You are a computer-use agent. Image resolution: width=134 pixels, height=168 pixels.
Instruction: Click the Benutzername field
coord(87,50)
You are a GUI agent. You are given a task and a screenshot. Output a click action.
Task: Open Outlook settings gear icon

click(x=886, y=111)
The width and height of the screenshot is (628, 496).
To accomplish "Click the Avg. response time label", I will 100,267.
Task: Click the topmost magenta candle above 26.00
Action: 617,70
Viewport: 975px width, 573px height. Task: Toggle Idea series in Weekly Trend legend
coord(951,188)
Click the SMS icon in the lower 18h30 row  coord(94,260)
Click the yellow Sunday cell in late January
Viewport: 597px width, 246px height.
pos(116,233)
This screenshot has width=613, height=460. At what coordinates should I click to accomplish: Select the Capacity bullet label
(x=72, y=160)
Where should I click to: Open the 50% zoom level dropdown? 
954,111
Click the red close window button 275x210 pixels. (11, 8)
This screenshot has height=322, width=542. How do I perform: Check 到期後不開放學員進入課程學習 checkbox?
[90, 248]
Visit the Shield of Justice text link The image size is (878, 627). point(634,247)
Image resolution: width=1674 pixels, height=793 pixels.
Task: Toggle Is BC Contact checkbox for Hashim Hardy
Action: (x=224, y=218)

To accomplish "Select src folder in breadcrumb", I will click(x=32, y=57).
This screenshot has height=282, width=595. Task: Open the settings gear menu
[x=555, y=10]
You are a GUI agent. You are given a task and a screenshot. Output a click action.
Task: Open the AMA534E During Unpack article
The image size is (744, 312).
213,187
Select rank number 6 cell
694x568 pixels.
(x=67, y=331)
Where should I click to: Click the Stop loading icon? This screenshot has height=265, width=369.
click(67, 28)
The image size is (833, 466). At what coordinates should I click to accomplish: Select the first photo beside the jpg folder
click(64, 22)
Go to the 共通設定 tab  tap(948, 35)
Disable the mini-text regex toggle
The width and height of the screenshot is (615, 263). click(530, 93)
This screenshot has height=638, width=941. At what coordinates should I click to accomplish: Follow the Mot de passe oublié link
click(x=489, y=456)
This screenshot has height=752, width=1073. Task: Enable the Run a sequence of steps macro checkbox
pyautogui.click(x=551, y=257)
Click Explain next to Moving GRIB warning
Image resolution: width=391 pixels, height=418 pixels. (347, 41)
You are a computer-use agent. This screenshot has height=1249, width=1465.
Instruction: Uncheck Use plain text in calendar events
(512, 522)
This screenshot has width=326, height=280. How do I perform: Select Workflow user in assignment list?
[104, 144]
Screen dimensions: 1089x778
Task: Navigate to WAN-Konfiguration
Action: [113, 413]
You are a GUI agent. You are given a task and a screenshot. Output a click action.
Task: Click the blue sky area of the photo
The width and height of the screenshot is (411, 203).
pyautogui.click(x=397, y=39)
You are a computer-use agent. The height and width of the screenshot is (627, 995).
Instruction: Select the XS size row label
______________________________
EXERCISE AIM:
Copy every line of the records word for word.

RESULT:
You are a computer-use agent. Image resolution: width=134 pixels, height=168 pixels.
Instruction: Click the Benutzername field
coord(87,50)
You are a GUI agent. You are given a task and a screenshot. Output a click action.
Task: Open Outlook settings gear icon

click(x=886, y=111)
The width and height of the screenshot is (628, 496).
To accomplish "Click the Avg. response time label", I will 100,267.
Task: Click the topmost magenta candle above 26.00
Action: 617,70
Viewport: 975px width, 573px height. Task: Toggle Idea series in Weekly Trend legend
coord(951,188)
Click the SMS icon in the lower 18h30 row  coord(94,260)
Click the yellow Sunday cell in late January
Viewport: 597px width, 246px height.
pos(116,233)
This screenshot has width=613, height=460. At what coordinates should I click to accomplish: Select the Capacity bullet label
(x=72, y=160)
Where should I click to: Open the 50% zoom level dropdown? 
954,111
Click the red close window button 275x210 pixels. (11, 8)
This screenshot has height=322, width=542. How do I perform: Check 到期後不開放學員進入課程學習 checkbox?
[90, 248]
Visit the Shield of Justice text link The image size is (878, 627). point(634,247)
Image resolution: width=1674 pixels, height=793 pixels.
Task: Toggle Is BC Contact checkbox for Hashim Hardy
Action: (x=224, y=218)

To accomplish "Select src folder in breadcrumb", I will click(x=32, y=57).
This screenshot has height=282, width=595. Task: Open the settings gear menu
[x=555, y=10]
You are a GUI agent. You are given a task and a screenshot. Output a click action.
Task: Open the AMA534E During Unpack article
The image size is (744, 312).
213,187
Select rank number 6 cell
694x568 pixels.
(x=67, y=331)
Where should I click to: Click the Stop loading icon? This screenshot has height=265, width=369.
click(67, 28)
The image size is (833, 466). At what coordinates should I click to accomplish: Select the first photo beside the jpg folder
click(64, 22)
Go to the 共通設定 tab  tap(948, 35)
Disable the mini-text regex toggle
The width and height of the screenshot is (615, 263). click(530, 93)
This screenshot has height=638, width=941. At what coordinates should I click to accomplish: Follow the Mot de passe oublié link
click(x=489, y=456)
This screenshot has height=752, width=1073. Task: Enable the Run a sequence of steps macro checkbox
pyautogui.click(x=551, y=257)
Click Explain next to Moving GRIB warning
Image resolution: width=391 pixels, height=418 pixels. (347, 41)
You are a computer-use agent. This screenshot has height=1249, width=1465.
Instruction: Uncheck Use plain text in calendar events
(512, 522)
This screenshot has width=326, height=280. How do I perform: Select Workflow user in assignment list?
[104, 144]
Screen dimensions: 1089x778
Task: Navigate to WAN-Konfiguration
Action: [113, 413]
You are a GUI agent. You are given a task and a screenshot. Output a click action.
Task: Click the blue sky area of the photo
The width and height of the screenshot is (411, 203).
pyautogui.click(x=397, y=39)
You are a computer-use agent. The height and width of the screenshot is (627, 995).
Instruction: Select the XS size row label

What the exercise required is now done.